216 S.W. 430 | Tex. App. | 1919

This suit was brought by appellee, J. S. Harris, against the Galveston, Harrisburg San Antonio Railway Company to recover damages for the negligent burning by the railway company of grass and hay on 208 acres out of a tract of 365 acres of land situated in Harris county, held by Harris under lease, and also for damages for the killing of the turf on the same.

He alleged that on or about the 24th day of November, 1916, defendant negligently set fire to the grass then located and growing on said land, and to the hay thereon, and negligently caused the said grass and hay to be burned and destroyed on a large part of the land so leased and controlled by him, that is, defendant negligently set fire to and negligently caused to be burned the grass and hay then growing on about 208 acres of the land leased by plaintiff, to his damage $1,500, and that by reason of said negligent acts and conduct of defendant and the burning of grass on said land the turf and roots of the grass were so burned, damaged, and injured by the fire that the same were killed, and that plaintiff had been deprived of any and all grass and hay thereby on said 208 acres ever since the same was burned by defendant, to his further damage to the 30th day of March, 1918, in the sum of $500, and that by reason of the killing of said turf and roots of the grass plaintiff would thereby be deprived of any and all grass on said 208 acres from March 30, 1918, up to the end of his lease, to wit, October 31, 1920, to his further damage in the sum of $500. He prayed for judgment in the sum of $2,500.

Defendant answered by general denial.

The case was submitted to a jury upon special issues, in answer to which they found: *431

(1) That defendant's section crew originated the fire on defendant's right of way that destroyed plaintiff's grass.

(2) That the acts of said section crew in originating the fire, or in failing to keep the fire which they originated confined to defendant's right of way, were negligence.

(3) That such negligence was the proximate cause of the burning of plaintiff's grass.

(4) That the grass which was destroyed had no market value for grazing pasturage or hay purposes at the time of the fire.

(5) That the actual value per acre to plaintiff of the grass for pasturage or hay-making purposes at the time in question was $3 per acre.

(6) That 208 acres of grass were burned by the fire in question.

(7) That the turf or roots of the grass was injured by the burning of said grass.

(8) That $312 if paid to plaintiff at the time of the trial would fairly compensate him for the injury to said turf and roots up to March 30, 1918 (and in this connection the jury were told that in estimating said damages they would exclude the value of the grass growing on the plaintiff's land at the time of the fire).

(9) That the plaintiff suffered no damage for injury to the turf or roots after March 30, 1918.

Upon said answers the court rendered a judgment in favor of the plaintiff for $936, with six per cent. interest per annum on $624 thereof from November 24, 1916, to April 24, 1918, and for all costs of suit.
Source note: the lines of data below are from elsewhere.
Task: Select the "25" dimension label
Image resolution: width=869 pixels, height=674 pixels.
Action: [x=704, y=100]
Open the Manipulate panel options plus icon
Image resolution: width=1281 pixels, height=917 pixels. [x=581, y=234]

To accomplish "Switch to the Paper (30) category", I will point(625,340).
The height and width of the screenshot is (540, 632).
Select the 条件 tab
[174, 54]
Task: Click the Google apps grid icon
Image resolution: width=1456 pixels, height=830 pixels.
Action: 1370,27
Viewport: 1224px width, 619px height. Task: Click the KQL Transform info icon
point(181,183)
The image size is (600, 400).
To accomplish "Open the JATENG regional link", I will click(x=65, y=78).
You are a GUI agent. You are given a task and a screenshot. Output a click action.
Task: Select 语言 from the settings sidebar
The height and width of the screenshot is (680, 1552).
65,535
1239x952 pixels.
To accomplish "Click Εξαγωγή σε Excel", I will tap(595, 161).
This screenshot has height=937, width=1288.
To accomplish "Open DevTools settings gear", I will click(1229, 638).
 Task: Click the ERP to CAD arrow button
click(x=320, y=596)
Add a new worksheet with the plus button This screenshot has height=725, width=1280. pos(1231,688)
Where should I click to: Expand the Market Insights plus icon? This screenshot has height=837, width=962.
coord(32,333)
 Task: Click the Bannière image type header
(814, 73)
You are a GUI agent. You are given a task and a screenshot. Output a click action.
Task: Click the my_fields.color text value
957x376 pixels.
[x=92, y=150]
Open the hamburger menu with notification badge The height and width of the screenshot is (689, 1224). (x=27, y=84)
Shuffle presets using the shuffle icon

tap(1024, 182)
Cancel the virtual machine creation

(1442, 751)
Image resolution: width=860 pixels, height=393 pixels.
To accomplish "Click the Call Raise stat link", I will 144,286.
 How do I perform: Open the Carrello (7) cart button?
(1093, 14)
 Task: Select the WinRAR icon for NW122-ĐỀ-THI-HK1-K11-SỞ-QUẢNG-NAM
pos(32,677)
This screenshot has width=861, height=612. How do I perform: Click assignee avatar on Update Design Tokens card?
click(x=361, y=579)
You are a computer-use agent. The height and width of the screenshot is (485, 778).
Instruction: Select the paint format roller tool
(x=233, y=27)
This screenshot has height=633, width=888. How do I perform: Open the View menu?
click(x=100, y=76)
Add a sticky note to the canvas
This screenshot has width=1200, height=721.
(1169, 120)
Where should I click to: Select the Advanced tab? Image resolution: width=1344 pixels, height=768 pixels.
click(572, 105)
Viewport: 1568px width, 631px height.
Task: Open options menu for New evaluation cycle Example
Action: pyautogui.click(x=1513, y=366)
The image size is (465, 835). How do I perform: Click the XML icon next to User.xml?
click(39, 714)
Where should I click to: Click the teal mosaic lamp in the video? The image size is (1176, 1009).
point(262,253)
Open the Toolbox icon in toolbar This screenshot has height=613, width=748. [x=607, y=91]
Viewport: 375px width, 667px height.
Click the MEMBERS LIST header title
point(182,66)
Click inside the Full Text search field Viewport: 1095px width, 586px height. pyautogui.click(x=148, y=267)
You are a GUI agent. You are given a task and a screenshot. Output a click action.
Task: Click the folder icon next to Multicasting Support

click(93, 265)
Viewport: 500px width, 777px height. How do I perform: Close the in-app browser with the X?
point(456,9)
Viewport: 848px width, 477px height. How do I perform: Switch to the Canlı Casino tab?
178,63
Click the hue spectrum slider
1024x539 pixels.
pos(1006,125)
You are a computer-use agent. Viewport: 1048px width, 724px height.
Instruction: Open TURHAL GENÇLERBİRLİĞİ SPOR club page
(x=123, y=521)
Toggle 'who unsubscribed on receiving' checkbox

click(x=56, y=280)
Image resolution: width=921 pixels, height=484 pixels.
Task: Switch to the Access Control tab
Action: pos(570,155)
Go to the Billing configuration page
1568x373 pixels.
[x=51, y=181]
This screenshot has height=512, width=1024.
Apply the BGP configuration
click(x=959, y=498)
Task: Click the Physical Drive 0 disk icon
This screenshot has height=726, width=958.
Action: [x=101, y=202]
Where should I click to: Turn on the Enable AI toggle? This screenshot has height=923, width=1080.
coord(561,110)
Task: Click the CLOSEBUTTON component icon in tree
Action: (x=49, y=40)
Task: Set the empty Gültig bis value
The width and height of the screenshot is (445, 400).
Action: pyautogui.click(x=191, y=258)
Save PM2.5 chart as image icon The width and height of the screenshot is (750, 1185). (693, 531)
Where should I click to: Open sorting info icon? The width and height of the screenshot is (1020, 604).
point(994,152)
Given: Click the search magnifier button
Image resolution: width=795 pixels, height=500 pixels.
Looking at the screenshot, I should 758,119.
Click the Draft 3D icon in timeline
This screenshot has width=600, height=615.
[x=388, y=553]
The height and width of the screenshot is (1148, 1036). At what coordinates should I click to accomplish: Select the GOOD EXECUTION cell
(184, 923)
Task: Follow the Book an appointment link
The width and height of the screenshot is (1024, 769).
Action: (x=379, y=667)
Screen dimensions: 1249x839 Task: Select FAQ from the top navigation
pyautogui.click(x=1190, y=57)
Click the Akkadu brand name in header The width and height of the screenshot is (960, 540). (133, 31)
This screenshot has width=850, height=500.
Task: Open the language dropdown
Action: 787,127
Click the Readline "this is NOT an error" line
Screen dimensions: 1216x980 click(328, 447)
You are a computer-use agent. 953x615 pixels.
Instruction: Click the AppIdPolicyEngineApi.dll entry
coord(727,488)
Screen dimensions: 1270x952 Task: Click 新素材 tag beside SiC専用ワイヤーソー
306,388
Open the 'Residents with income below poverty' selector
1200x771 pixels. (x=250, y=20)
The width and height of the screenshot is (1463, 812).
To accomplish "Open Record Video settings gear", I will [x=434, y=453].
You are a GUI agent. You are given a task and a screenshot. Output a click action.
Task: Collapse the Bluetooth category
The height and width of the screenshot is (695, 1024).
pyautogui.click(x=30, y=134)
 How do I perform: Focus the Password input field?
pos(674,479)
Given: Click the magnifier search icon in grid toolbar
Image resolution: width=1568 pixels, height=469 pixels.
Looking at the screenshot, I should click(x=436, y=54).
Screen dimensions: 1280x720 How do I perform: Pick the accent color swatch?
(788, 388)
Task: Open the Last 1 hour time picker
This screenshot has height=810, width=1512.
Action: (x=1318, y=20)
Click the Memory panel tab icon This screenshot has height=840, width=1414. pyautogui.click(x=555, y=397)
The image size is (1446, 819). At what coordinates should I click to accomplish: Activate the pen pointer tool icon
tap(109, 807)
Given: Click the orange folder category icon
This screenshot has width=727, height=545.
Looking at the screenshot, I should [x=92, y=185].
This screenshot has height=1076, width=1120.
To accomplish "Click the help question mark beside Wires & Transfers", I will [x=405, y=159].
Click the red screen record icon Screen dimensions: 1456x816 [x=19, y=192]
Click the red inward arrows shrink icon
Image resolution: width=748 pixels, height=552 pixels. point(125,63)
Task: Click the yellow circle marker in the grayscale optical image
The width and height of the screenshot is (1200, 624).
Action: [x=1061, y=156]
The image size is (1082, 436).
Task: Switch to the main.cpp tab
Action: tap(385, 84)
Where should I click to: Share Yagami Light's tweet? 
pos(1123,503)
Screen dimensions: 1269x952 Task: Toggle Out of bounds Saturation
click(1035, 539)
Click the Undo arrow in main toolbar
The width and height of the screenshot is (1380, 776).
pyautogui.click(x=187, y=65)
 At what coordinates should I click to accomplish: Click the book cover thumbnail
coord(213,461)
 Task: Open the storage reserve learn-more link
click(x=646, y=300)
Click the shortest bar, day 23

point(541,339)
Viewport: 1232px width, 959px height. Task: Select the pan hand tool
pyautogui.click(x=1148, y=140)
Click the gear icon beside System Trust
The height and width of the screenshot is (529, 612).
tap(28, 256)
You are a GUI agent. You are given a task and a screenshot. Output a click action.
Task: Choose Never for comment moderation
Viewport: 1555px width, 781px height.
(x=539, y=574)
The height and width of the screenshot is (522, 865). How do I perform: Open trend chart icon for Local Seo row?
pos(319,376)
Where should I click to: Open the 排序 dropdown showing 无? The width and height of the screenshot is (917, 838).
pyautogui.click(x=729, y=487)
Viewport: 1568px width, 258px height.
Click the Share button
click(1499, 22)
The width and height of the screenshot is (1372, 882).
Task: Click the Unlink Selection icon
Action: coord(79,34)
From this judgment the defendant appealed.

By the first and second assignments it Is insisted that the measure of damages for the negligent burning of grass is its market value for the purpose of its intended use at the time and place it was burned, but, in the event it has no market value, then the measure of damages is the reasonable value thereof for the use for which it was intended; that where there is a market value it alone is the true measure, and before the reasonable value can be shown it must be proved by witnesses qualified to speak that there is no market value; and that, as the witnesses J. S. Harris and his son, Henry Harris, were not shown to have been qualified to testify that there was no market value for the grass, the action of the court in permitting them to testify as to its reasonable value was harmful error to defendant, for which this case ought to be reversed.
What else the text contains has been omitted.